▶ **Challenges**
**A)** In the passage on the Resource Management Act, what percentage of New Zealand businesses' compliance costs does the OECD report attribute to meeting environmental standards?
**B)** Pick up the passage on the Resource Management Act from its final line and carry it forward.

▶ **Provided text**
The earthworks are visible from public places and from the sea.
The
applicant then applied for retrospective non-notified resource,
which has
subsequently been approved by the council.
* Onetangi landfill, Waiheke Island - The applicant applied
for consent to
construct bunding and backfill with clean fill. The earthworks
were
adjacent to a public reserve and in the centre of Onetangi Village.
The
reserve is largely flat low-lying wetland.
* Non-notification of an application by Fletcher Challenge Energy
to carry
out seismic surveys (New Plymouth District Council). The surveys
had
significant adverse effects on the local community. Drilling
also
encroached into Maori burial grounds.
* Non-notification of new 42 dwelling subdivision development
in Chartwell,
Christchurch.
* Non-notification of multi-storey apartment development, Kelburn
Parade,
Wellington. Development had significant adverse and ongoing
effects on
neighbours. The recent Assignment programme covered this application.
* Non-notification of a consent to clear-fell 100 ha in the
Catlins granted
by Clutha District Council.
COSTS OF THE RMA
It is not uncommon to hear claims that the RMA creates 'unnecessary
costs,
delays, and uncertainties', but how much is environmental management
really
costing us? A recent OECD Report (Businesses' Views on Red Tape:
Administrative and Regulatory Burdens on Small and Medium-Sized
Enterprises
(2001) OECD) shows that New Zealand businesses require fewer
resource
consents under the RMA, than the number of permits required
under
environmental legislation in most of the ten other countries
surveyed. The
Report shows that it costs New Zealand businesses significantly
less to
comply with the RMA, than the cost to comply with our tax and
employment
legislation. It estimates that 42% of our businesses' compliance
costs come
from meeting the requirements of tax legislation, 32% from employment
legislation and only 25% from meeting environmental standards.
Further, the
overall compliance costs for New Zealand businesses are substantially
below
the average compliance costs for the OECD countries surveyed
in the Report.
The RMA, by its nature, is weighted in favour of developers
and against
community groups. Developers have better access to information,
funding,
scientific expertise, and legal representation, while community
groups are
usually under-resourced and unable to participate. Participating
at the
Environment Court level also exposes community groups to the
risk of having
costs awarded against them. After losing their case, legal costs
of nearly
$27,000 were awarded against the Save the Sounds - Stop the
Wash group,
which had sought to reduce the speed of the fast ferries to
address
environmental and safety issues (Marlborough District Council
v New Zealand.

▶ **Data extract**
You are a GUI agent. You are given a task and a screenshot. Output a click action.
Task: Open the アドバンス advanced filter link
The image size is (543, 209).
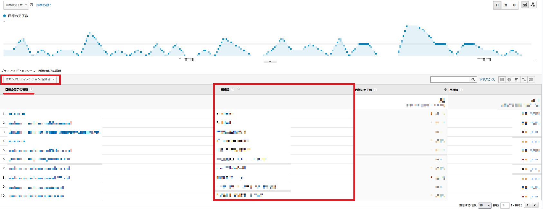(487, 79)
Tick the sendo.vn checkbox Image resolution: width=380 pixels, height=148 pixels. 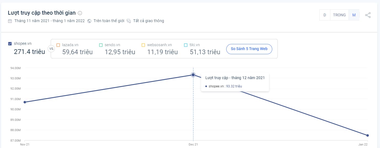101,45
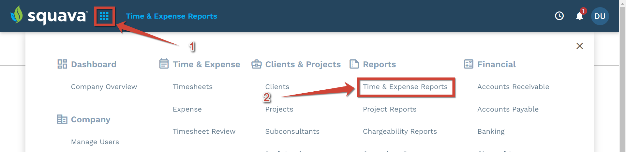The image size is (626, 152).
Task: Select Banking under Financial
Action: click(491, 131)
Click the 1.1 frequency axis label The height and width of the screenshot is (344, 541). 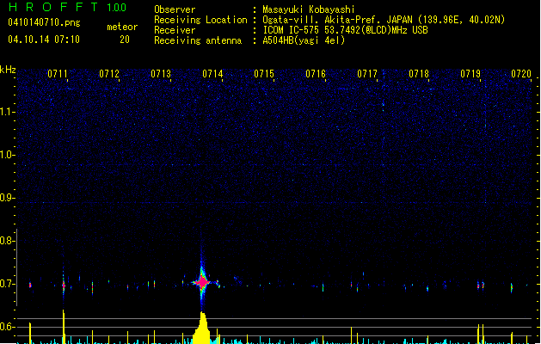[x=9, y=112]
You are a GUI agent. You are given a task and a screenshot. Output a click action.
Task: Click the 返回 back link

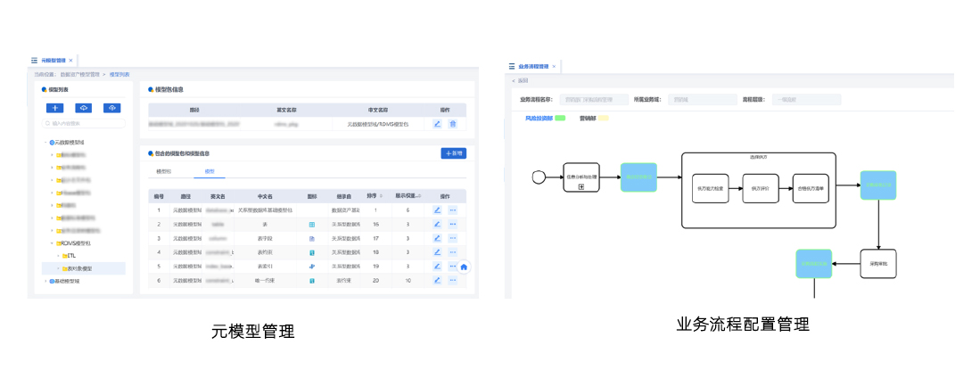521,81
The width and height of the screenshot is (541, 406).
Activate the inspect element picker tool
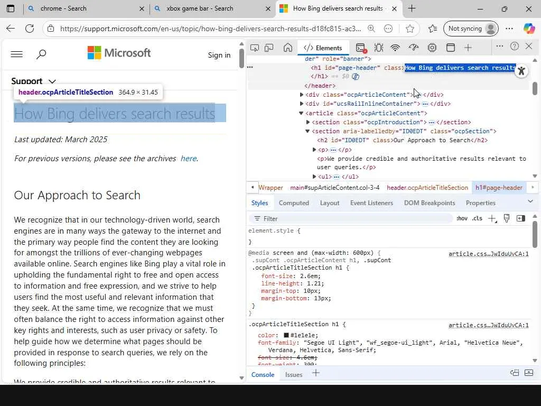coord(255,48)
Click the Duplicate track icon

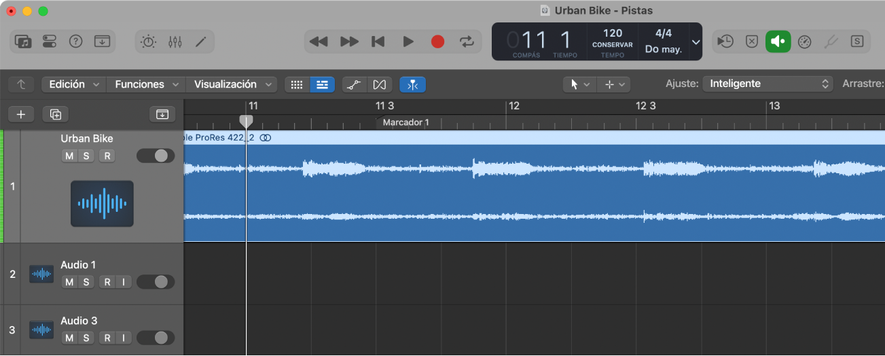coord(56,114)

▶ **Answers to the problems**
**A)** 25%

**B)**
Rail Limited 1 NZED 60). The Marlborough District Council has
since passed
bylaws to reduce ferry speed. Claims that "vexatious" submitters
hold up
development are used as an argument to reduce public participation.
However, few members of the community have the time or energy
to
participate in the RMA planning process - if they manage to
hear about and
understand a proposal, writing a submission can still be a daunting
prospect (let alone appearing before a council hearing committee).
The RMA
devolves responsibility for the environmental public interest
to
communities but there is little support for those that participate
to
ensure that councils properly consider the environment.
Complaints about the costs associated with the RMA are usually
uninformed
and without foundation. The RMA provides an opportunity to safeguard
our
environment for future generations - reducing public participation
may
reduce costs to the developer, but at what cost to the community
and the
environment?
COURTS SUPPORT PUBLIC PARTICIPATION
The courts have endorsed public participation in environmental
decision-making. The Environment Court in Minister of Conservation
v
Southland District Council (A039/01) held that "the process
of deciding
whether resource consents should be granted or refused is more
complete,
and leads to better decisions, when others have the opportunity
to make
submissions." The High Court in Murray v Whakatane District
Council (2
NZED 557) held that the broad right of public participation
in
environmental decision-making is "based upon a statutory judgment
that
decisions about resource management are best made if informed
by a
participative process in which matters of legitimate concern
under the Act
can be ventilated."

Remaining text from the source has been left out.